Une résolution a été votée et adoptée à l’unanimité condamnant sans réserve toute attaque contre le judiciaire et le bureau du DPP. C’était lors d’une réunion spéciale tenue le 21 mars 2023, au siège de la Mauritius Bar Association (MBA) à Port-Louis. Cela faisait suite à la requête d’une douzaine avocats réclamant l’intervention de l’ordre des avocats après des attaques contre le judiciaire et le bureau du DPP. 

Dans leur correspondance, ils ont condamné les attaques sur la page « Sun TV News » sur le réseau Facebook. Attaques contre l’ancien Chef juge Eddy Balancy, le DPP Rashid Ahmine, l’avocat Shakeel Mohamed et la magistrate siégeant au tribunal de Moka. 

Les avocats ont avancé que ces attaques visent à saper l’État de droit ainsi que l’indépendance et l’autorité du judiciaire et à semer le doute sur l’intégrité du pouvoir judiciaire du DPP et d’un membre du barreau.

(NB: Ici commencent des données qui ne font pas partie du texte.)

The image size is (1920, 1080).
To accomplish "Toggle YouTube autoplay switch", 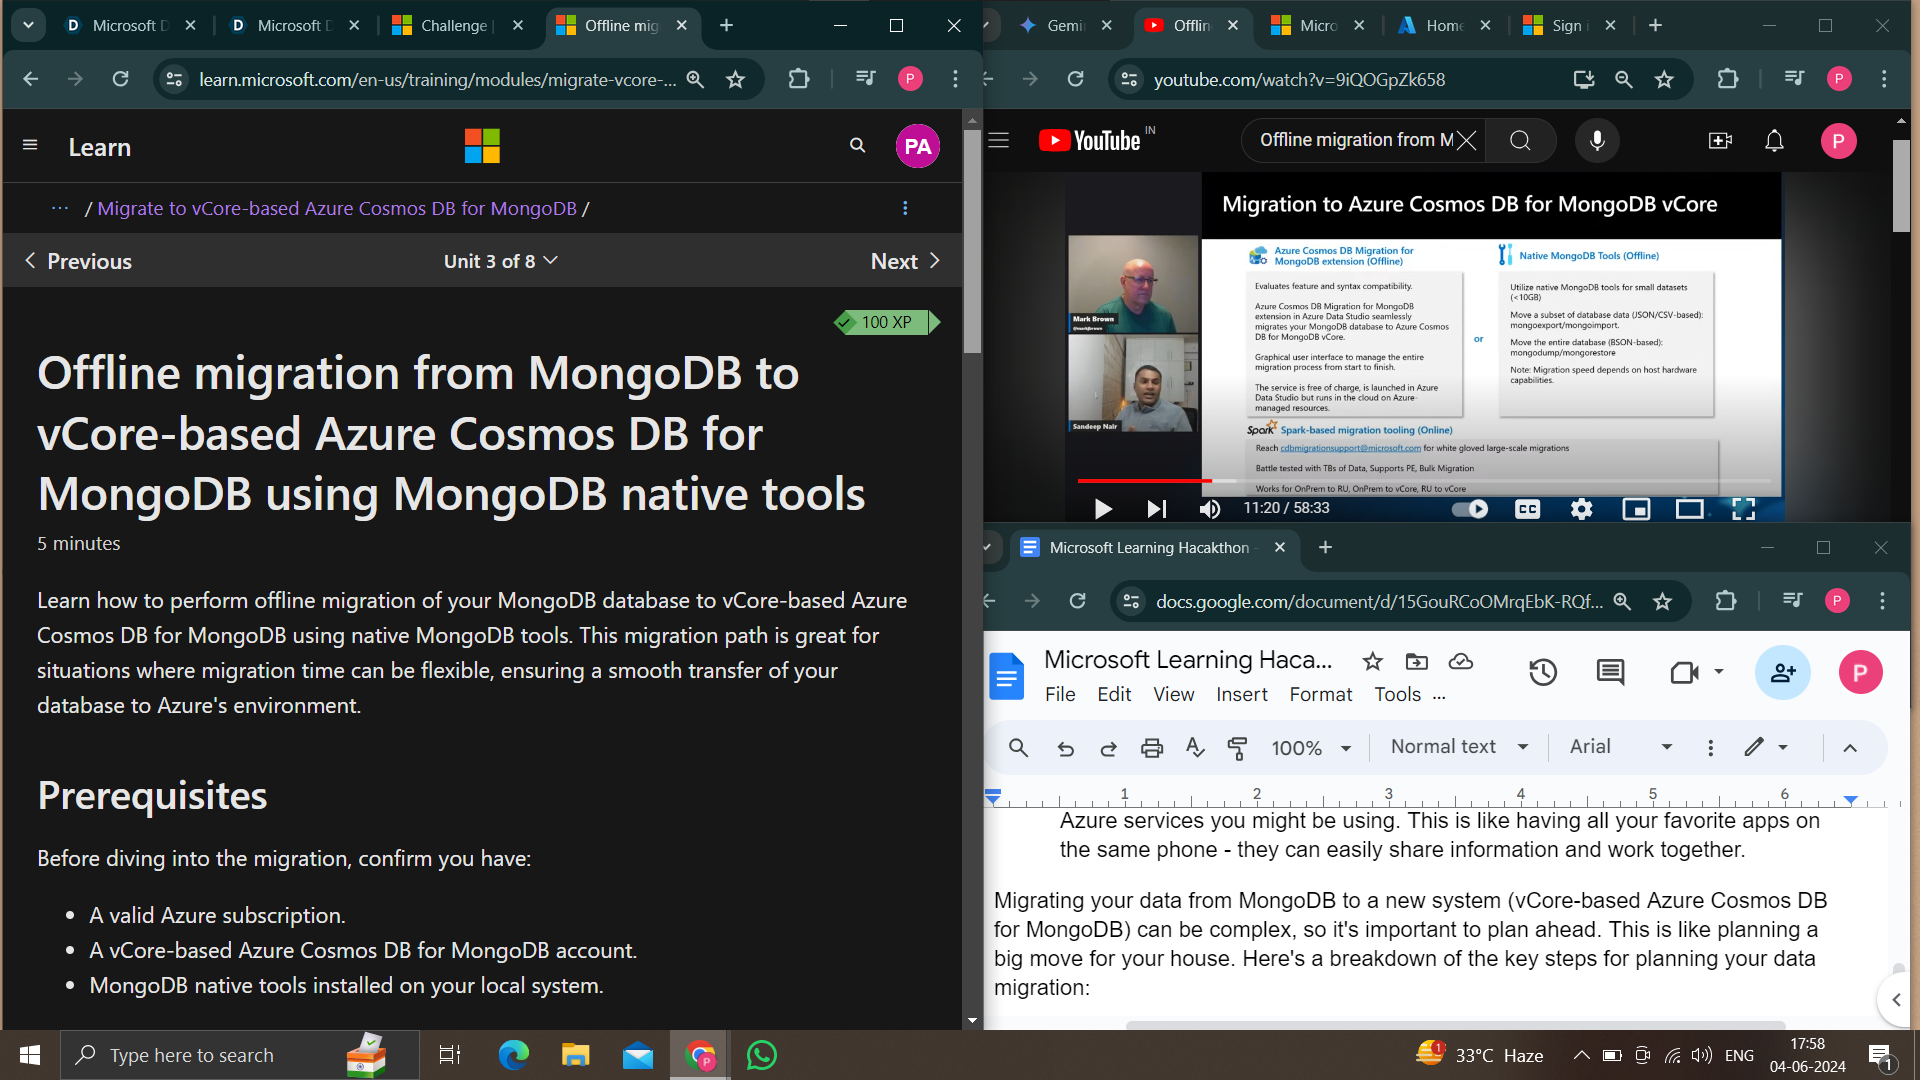I will pos(1470,509).
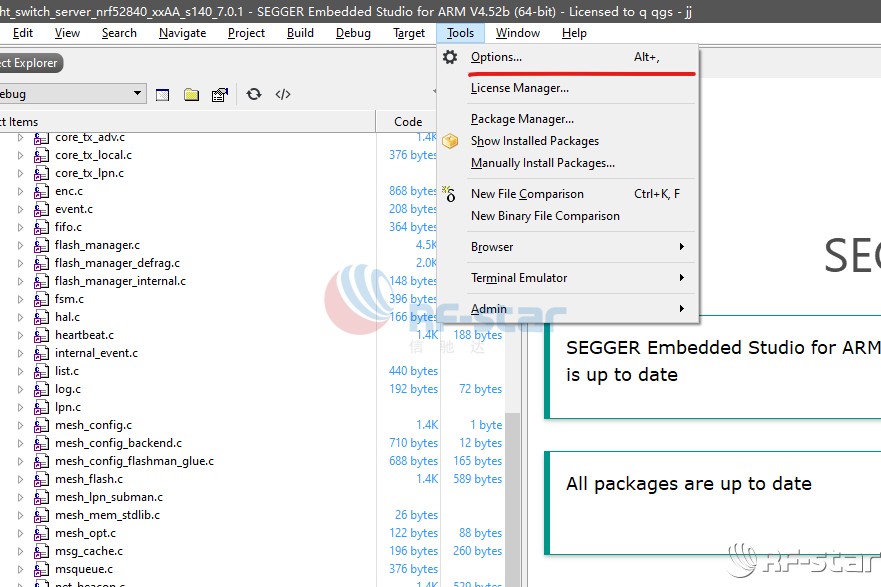Select the log.c file in project tree
881x587 pixels.
coord(68,389)
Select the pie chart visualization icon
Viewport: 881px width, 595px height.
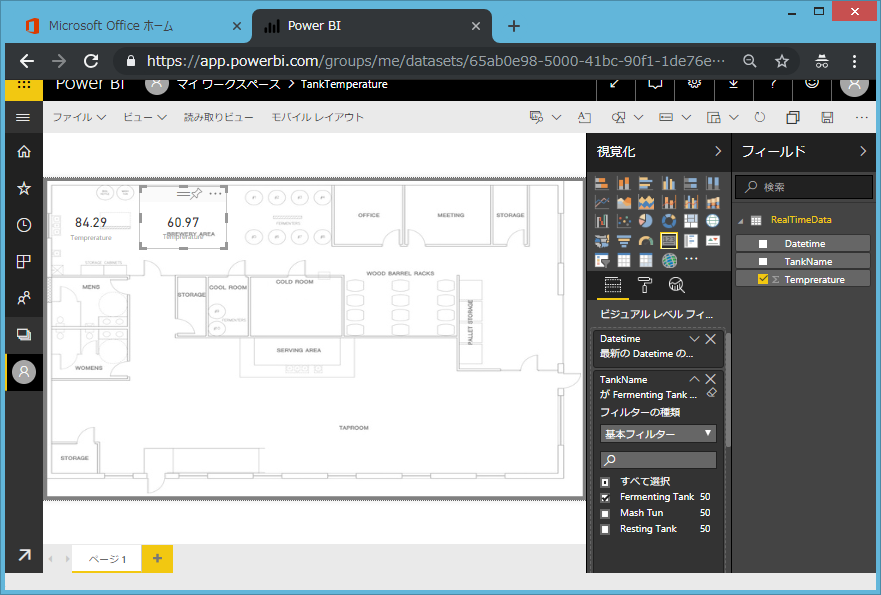click(x=646, y=221)
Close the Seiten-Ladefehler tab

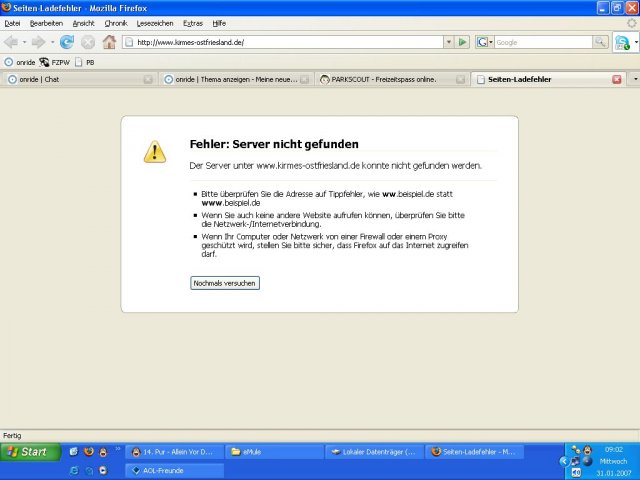[616, 79]
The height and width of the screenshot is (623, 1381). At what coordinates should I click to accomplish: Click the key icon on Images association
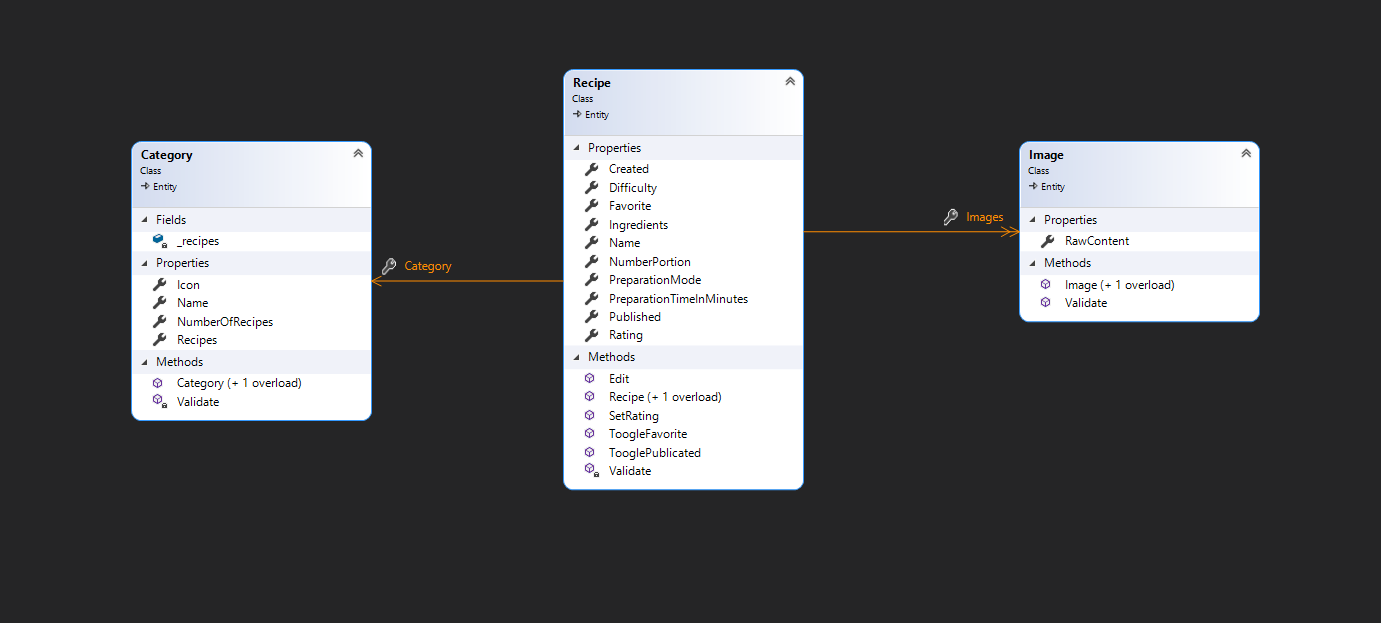951,217
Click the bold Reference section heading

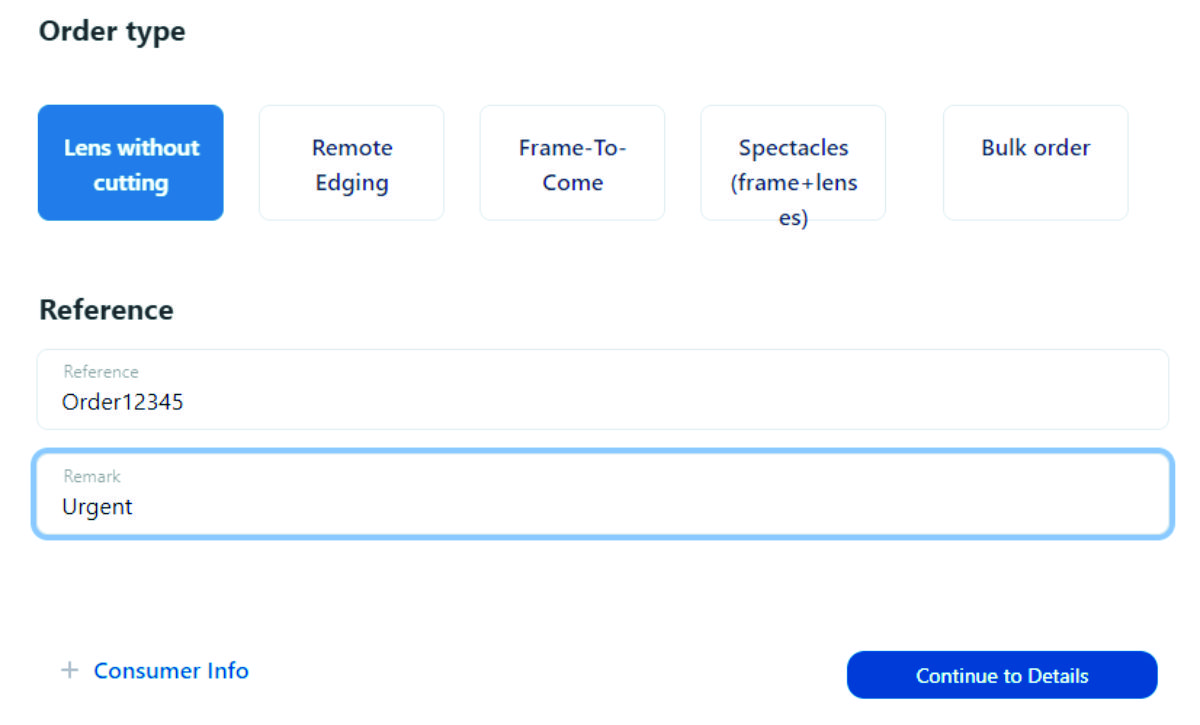click(x=106, y=310)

Le bureau du DPP a également porté plainte à la police contre la page « Sun TV News » dans cette affaire. 

Position revue du DPP 

Au cours de la réunion spéciale, il a été porté à la connaissance de la Mauritius Bar Association (MBA) que d’autres membres sont également concernés par ces attaques. 

Ces attaques sont survenues après que Bruneau Laurette a obtenu, le 23 février 2023, la liberté sous caution par le tribunal de Moka. Et aussi le fait que le DPP a revu sa position et n’a pas fait appel de la décision du tribunal de Moka.  

D’autre part, elle a ajouté avoir récemment eu une rencontre avec le DPP, Rashid Ahmine, et Me Rajesh Ramloll, Senior Counsel et Sollicitor General du bureau de l’Attorney General. « Notre objectif est de promouvoir notre profession et que nous soyons unis », soutient la présidente du Bar Council. Elle est aussi d’avis qu’il faut avancer, innover et dynamiser avec l’ère de la technologie. 

D’autre part, elle a ajouté avoir fait une requête auprès du commissaire de police (CP), Anil Kumar Dip, pour une rencontre. « Le bureau du CP a répondu positivement. Nous voulons travailler conjointement et aussi faire des représentations auprès du CP à la requête des membres », explique Me Priscilla Balgobin-Bhoyrul. Tout en affirmant qu’elle espère que le CP va leur rencontrer bientôt.